The literature is inconclusive on outcome predictors, but on multivariable analysis, a large prospective study from France demonstrated a significant survival benefit in younger patients [
9]. Although observed in HIV-positive patients before [
27], here we report for the first time that in a mixed population of HIV-positive and non-HIV-positive patients the initial levels of serum LDH at hospital admission are not only useful in the diagnostic evaluation [
28] but may also be an independent predictor of survival. This might potentially help the clinician in early identification of the sickest patients at high risk of unfavorable outcome. With regard to the specificity/sensitivity, the ideal LDH cutoff value to predict outcome has yet to be defined.

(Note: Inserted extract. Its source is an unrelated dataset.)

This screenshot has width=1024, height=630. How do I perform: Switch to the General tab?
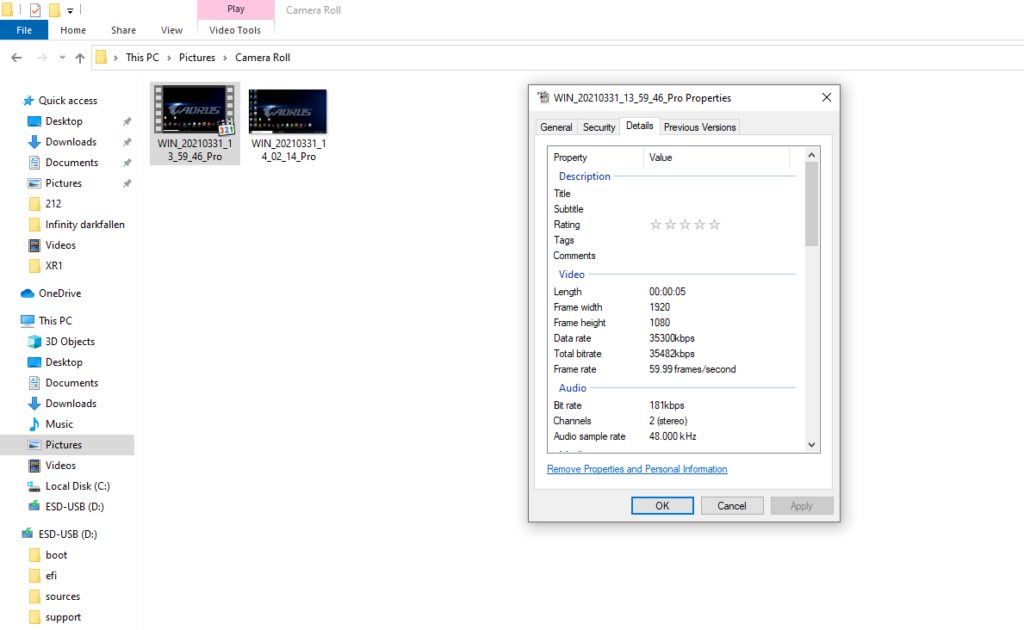click(556, 127)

With regard to the actual treatment of PcP we found that a reduction in the recommended TMP-SMX dose below 15 mg/kg BW (for whatever reason) might be associated with higher mortality (13.1 vs. 55.8%). Given that this observation was not confirmed in the multivariable analysis, relevant confounders must be considered.
Our study has several limitations. This was a retrospective observational study based on the medical records of patients with PcP from a single institution. Consequently, causal claims cannot be made. The observation that under-dosing with TMP-SMX is associated with higher mortality might be confounded by a higher percentage of patients with renal impairment. More robust evidence from well-designed studies is needed to make firm conclusions or even to make implications about changes in standard PcP management.